■ WHAT YOU NEED TO DO
- A) In the drought forum thread, shorten the paragraph beginning "A massive area of Argentina and Brazil" while keeping its main facts.
- B) According to the drought forum thread, what year is the Hunger Stone in the Elbe river from?
- C) Resume the drought forum thread, picking up after its final post.

■ SOURCE DOCUMENT
Drought

einstein

Member
Location
Rutland
It's all changed in 4 days here...getting on for 80mm or more since Wednesday... Thunder and torrential rain right now
Even the guash nearby is running higher...Rutland water will take some filling though
It's amazing how quickly it can change....I remember 2007 ...it was so dry in the spring I wonder if it would ever rain again...never stopped that summer!
 

dave78+

Member
Location
london
Drought is like a cancerous disease that manifests as a disaster for farmers all around the world year-after year.
Trees and bushes are water pumps that bring water out of the soils and into the troposphere. However, there appears to be too few clouds in the skies to provided crops and forests with protection from the intense heat of the Sun. People are cutting down trees and bushes everywhere daily and by so doing they are acting in a detrimental manner to themselves due to the fact that they all need foods.
 

le bon paysan

Member
Livestock Farmer
Location
Limousin, France
Credit
@MikeHudema

Droughts in Europe made the "Hunger Stones" visible last year. These stones were used to mark desperately low river levels that would forecast famines. This one, in Elbe river, is from 1616 and says: "If you see me, cry"

There is no time to wait.
1678714412839.png
 

Flatlander

Member
Arable Farmer
Location
Lorette Manitoba
A massive area of Argentina and Brazil is severely droughted. the exportable amount of corn and beans from there won’t be much from this years crop. Tough times for them. Even the Amazon river is low cutting off towns and small cities from needed supplies normally brought in by boat
 

Ffermer Bach

Member
Livestock Farmer
Did we do the same in the UK?

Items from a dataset
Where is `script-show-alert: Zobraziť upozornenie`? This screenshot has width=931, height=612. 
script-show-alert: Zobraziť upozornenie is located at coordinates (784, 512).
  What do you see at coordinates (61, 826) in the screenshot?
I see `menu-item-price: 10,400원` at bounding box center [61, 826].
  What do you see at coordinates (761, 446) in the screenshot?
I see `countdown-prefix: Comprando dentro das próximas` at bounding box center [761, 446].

■ EXERCISE ANSWERS
- A) Severe drought across a massive area of Argentina and Brazil means little corn and beans from this year's crop will be available for export. Even the Amazon river is low, cutting off towns and small cities from supplies normally brought in by boat.

- B) 1616

- C)
A lot less forest than 1000 years ago, I suspect. Not saying that is a good thing.
I think it is a myth, that a squirrel could climb a tree in Lands End and get to John O Groats without touching the ground, we were, in recent pre history a savannah of open grassland interspersed with trees and woodland (kept that way by Aurochs, Horses, Pigs etc).
 

dave78+

Member
Location
london
Ancient people had cut down some of the trees and bushes in the UK in order to cook their foods and heat the holes that they had lived in. I cannot imagine there being any naturally occurring savannah although the ancient folk probably did start a few forest fires. The woollen mammoths had also been unkind towards trees and bushes. Wales probably has more trees and bushes under waste rock than can be seen. Welsh people found coal under their hills and dumped the waste materials onto the nearby forests so we can no longer see the trees. Not sure how many trees will be left after HS2 is done and other politically designed schemes are finished.